De bundel is meer dan een zoektocht naar de zin van het leven en genotervaringen. Leen Pil toont duidelijk haar maatschappelijke betrokkenheid in ‘Hoe een maan te maken’ (13), ‘Arabische lente’ (14) ‘Kamp’ (15), ‘Het klasje weggevaagd’ (27) en ‘Totaal verlies’ (57). In ‘Arabische lente’ en ‘Kamp’ gebruikt de dichteres het woord waarheid, maar ze hecht er kennelijk niet veel belang aan: ‘Ik lach om wie in alle ernst naar waarheid zoekt’ (15), hoewel het ware een belangrijk begrip is in het filosofisch onderzoek. De dichteres lijkt ervan overtuigd te zijn dat waarheid altijd in de tijd begrensd is, en dat ze nooit meer dan fragmentair kan zijn. Absolute waarheid is onbestaande.

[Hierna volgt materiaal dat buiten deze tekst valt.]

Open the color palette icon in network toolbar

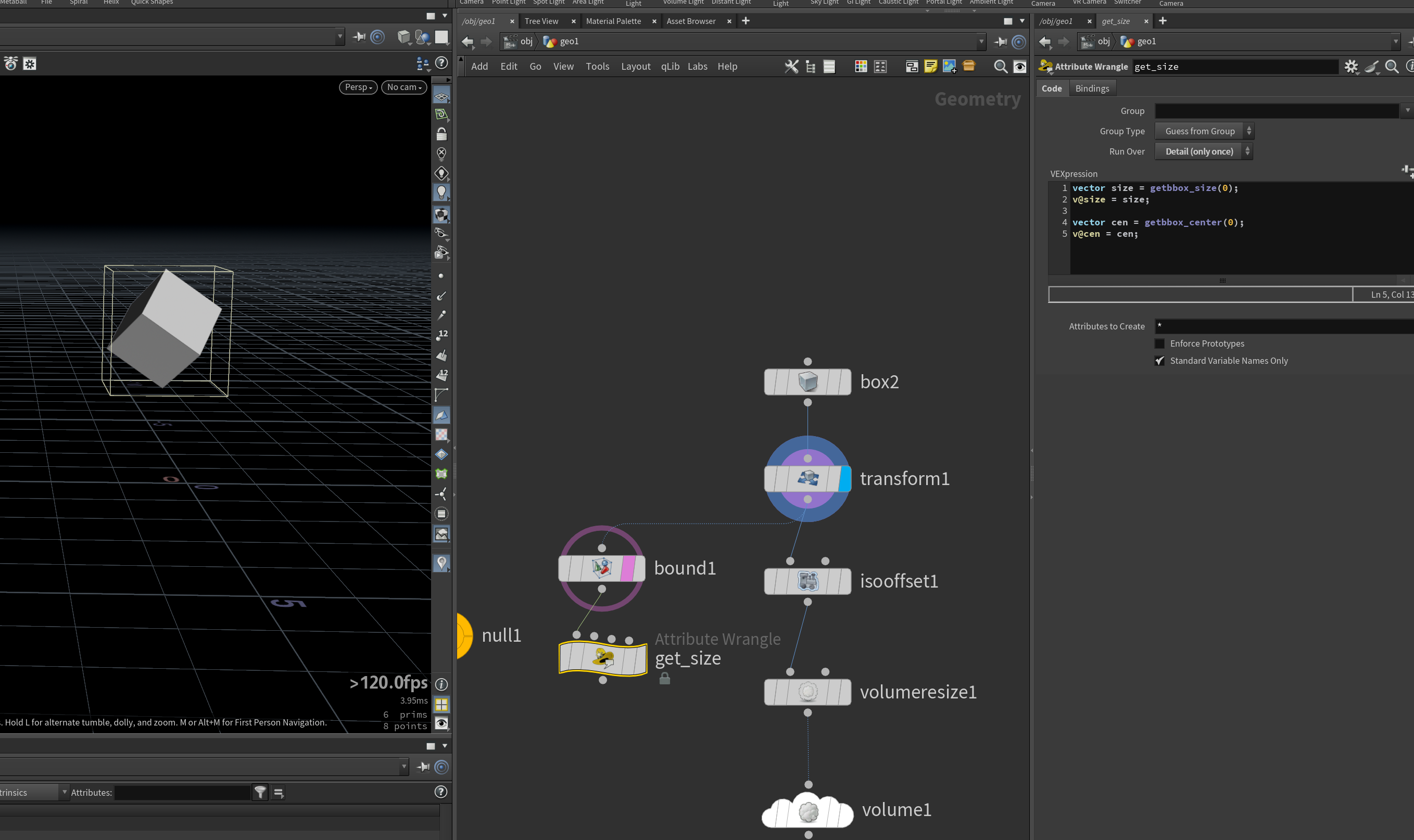[861, 67]
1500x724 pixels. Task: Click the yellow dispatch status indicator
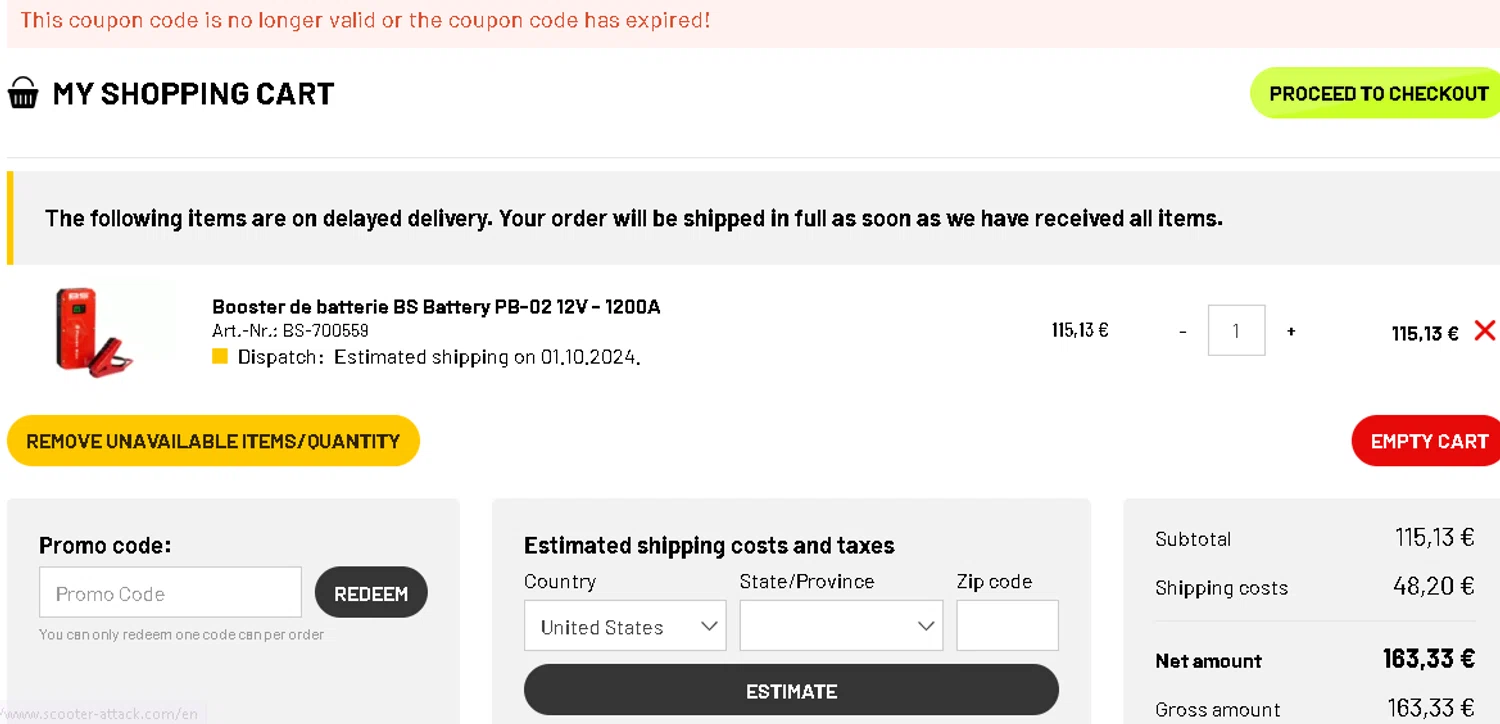click(220, 356)
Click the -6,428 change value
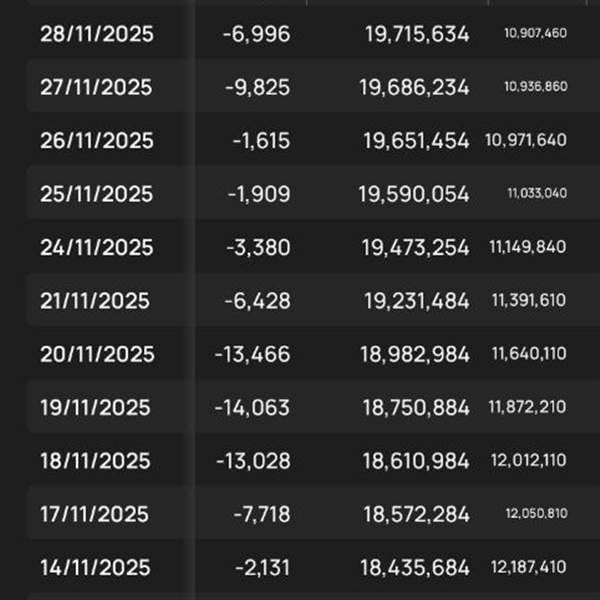 pyautogui.click(x=258, y=301)
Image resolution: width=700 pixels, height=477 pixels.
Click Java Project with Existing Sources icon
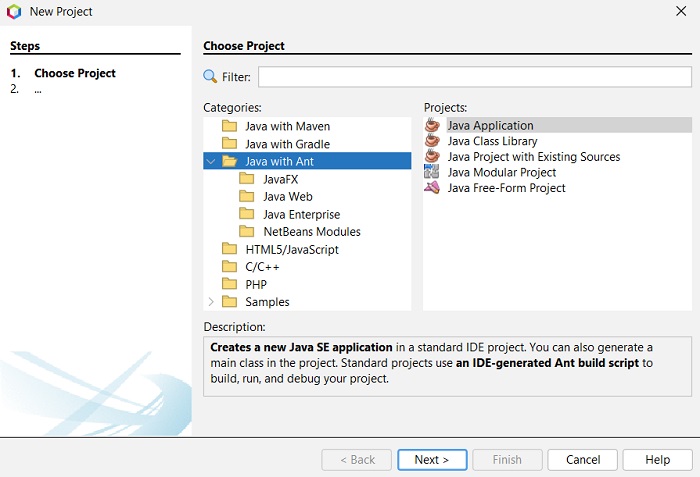click(x=432, y=157)
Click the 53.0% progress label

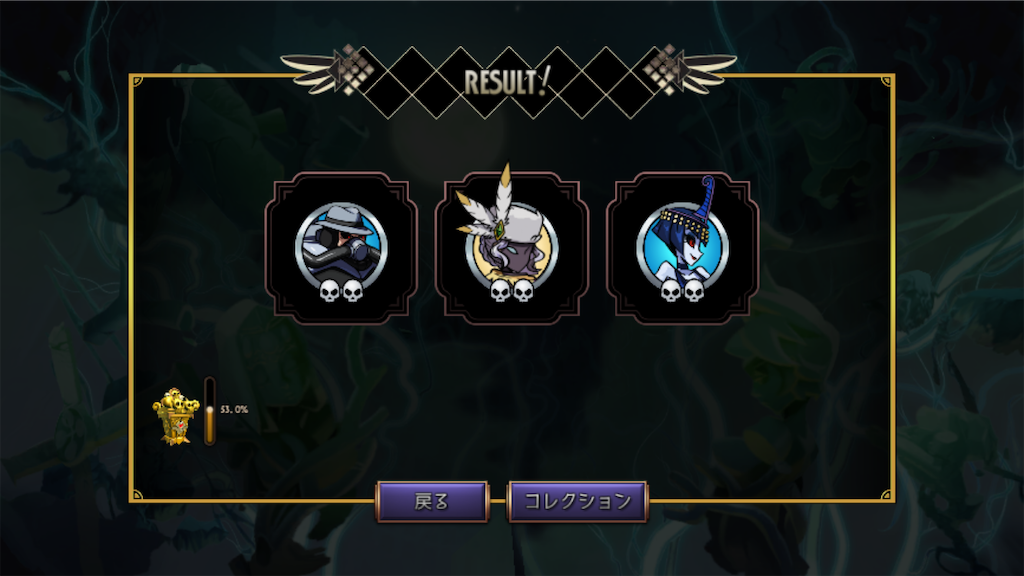[234, 409]
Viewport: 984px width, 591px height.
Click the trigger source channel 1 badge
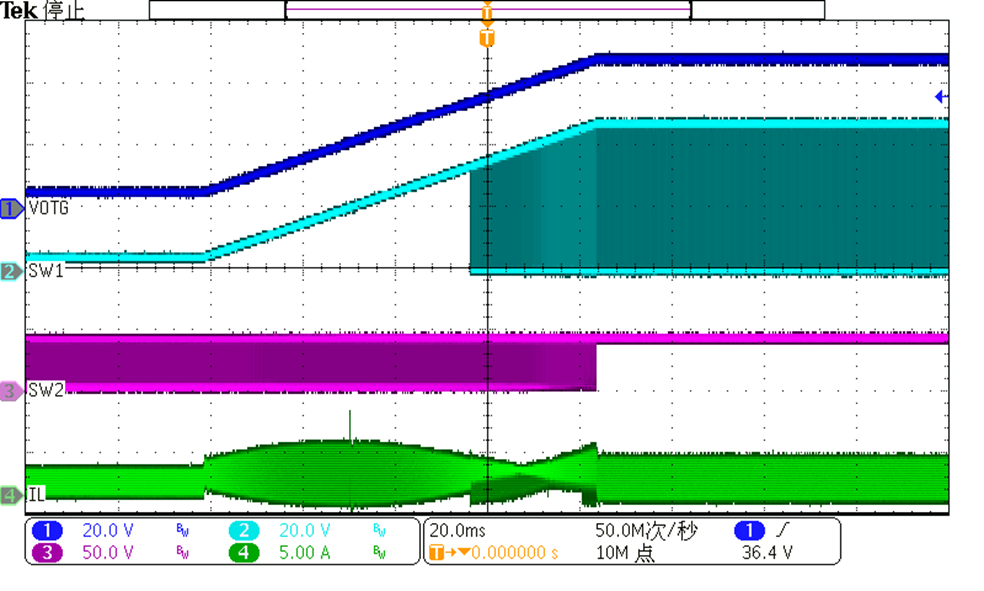[x=749, y=530]
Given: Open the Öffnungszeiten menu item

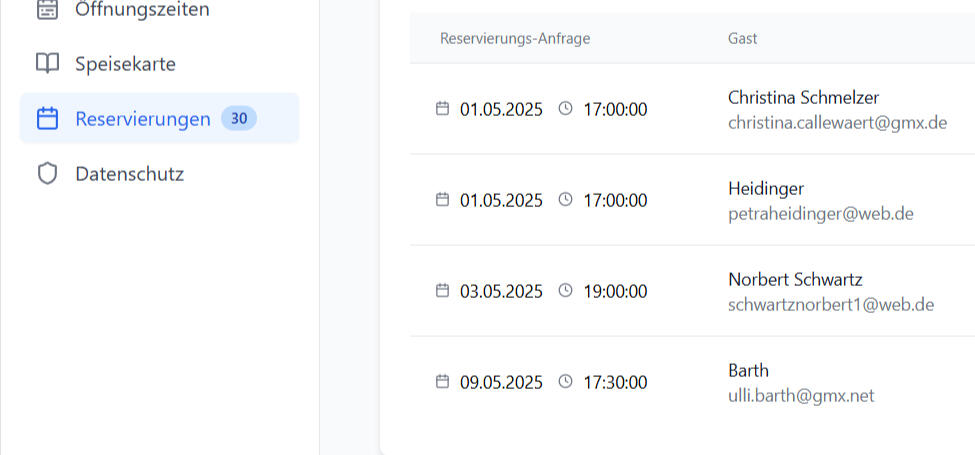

In ‘Minimalistisch bevallen’ bleef de vader buiten beeld, en in ‘De kunst van het vergrijp’ vervult hij niet bepaald een fraaie rol: ‘… Vrouwen maakten neuriënd kinderen // tot de man met een reden, een schoen / vol beloften of ranzig bloed / doet wat een dier doet: / de huid van de tafel grissen…’ (20) Uit ‘Langedijker herfst’ blijkt wel dat het lyrisch subject van de schrijfster niet afkerig is van erotiek: ‘Op zoek naar de oorsprong van ons rodekoolcomplex / gaan we tussen voeten en kleigrond verwilderd in elkaar over. // Je volgt me onder alles, gedwongen in de wirwar aan kleren / rond de benen. Geologen gebruiken liever het woord ‘systeem’ // voor helling en strekking en schuivende standjes. Ze tekenen lagen op / een kaart. Zo druk ik je lichaam ook tegen me aan… […] Als we uit elkaar rollen, kunnen we niet met zekerheid zeggen wanneer / de regen begon te vallen’ (33). In ‘Blootvoetse middag’ (59) wordt de menswording van man en vrouw beschreven, en in dat gedicht staat het verlangen centraal, zoals in ‘Liefdesverdriet, nauwelijks legaal’, waarin het lyrisch subject eveneens een verlangen uitspreekt, een verlangen dat los staat van de rol die de vrouw als conservatrice van de mensheid vervult:
Tiens, ils ont repeint. Je simpele tekeningen op de schooltafels,
je grappen in het toilet, je gekraste liefde op het middaguurtje
en op een meter weg van mij keek jij. Zo mooi als jij
me zag, ben ik als vrouw nooit meer geweest.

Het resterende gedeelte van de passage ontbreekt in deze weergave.